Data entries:
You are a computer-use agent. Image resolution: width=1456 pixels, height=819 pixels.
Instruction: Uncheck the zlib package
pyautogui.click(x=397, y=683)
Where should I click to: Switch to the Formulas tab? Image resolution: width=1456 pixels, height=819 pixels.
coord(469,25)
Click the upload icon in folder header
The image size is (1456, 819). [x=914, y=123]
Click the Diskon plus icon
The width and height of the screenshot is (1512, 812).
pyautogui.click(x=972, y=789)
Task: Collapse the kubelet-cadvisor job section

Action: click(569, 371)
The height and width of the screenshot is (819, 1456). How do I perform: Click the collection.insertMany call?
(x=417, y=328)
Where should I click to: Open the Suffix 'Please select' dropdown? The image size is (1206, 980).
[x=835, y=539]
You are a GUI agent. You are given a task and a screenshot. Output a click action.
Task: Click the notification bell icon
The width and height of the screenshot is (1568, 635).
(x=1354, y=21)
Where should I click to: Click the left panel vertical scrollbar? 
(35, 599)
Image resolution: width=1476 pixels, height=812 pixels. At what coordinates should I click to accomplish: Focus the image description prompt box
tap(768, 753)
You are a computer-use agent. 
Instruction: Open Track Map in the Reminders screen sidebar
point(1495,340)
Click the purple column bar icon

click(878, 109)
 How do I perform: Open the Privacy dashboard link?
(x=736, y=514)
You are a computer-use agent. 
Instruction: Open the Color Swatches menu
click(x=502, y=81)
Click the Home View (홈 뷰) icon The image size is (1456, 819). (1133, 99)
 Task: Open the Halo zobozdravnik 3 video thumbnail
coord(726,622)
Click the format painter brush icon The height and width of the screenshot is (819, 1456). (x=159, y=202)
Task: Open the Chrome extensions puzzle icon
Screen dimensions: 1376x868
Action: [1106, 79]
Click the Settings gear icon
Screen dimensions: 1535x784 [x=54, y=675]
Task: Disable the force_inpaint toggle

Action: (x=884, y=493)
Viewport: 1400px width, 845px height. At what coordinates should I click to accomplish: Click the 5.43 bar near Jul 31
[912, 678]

◆ EXERCISE BRIEF ◆
Search the data for the word "agent" and copy each line where it appears.

◆ THE ANSWER ◆
You are a computer-use agent. Image resolution: width=1456 pixels, height=819 pixels.
You are a GUI agent. You are given a task and a screenshot. Output a click action.
You are a computer-use agent. 
You are a computer-use agent. 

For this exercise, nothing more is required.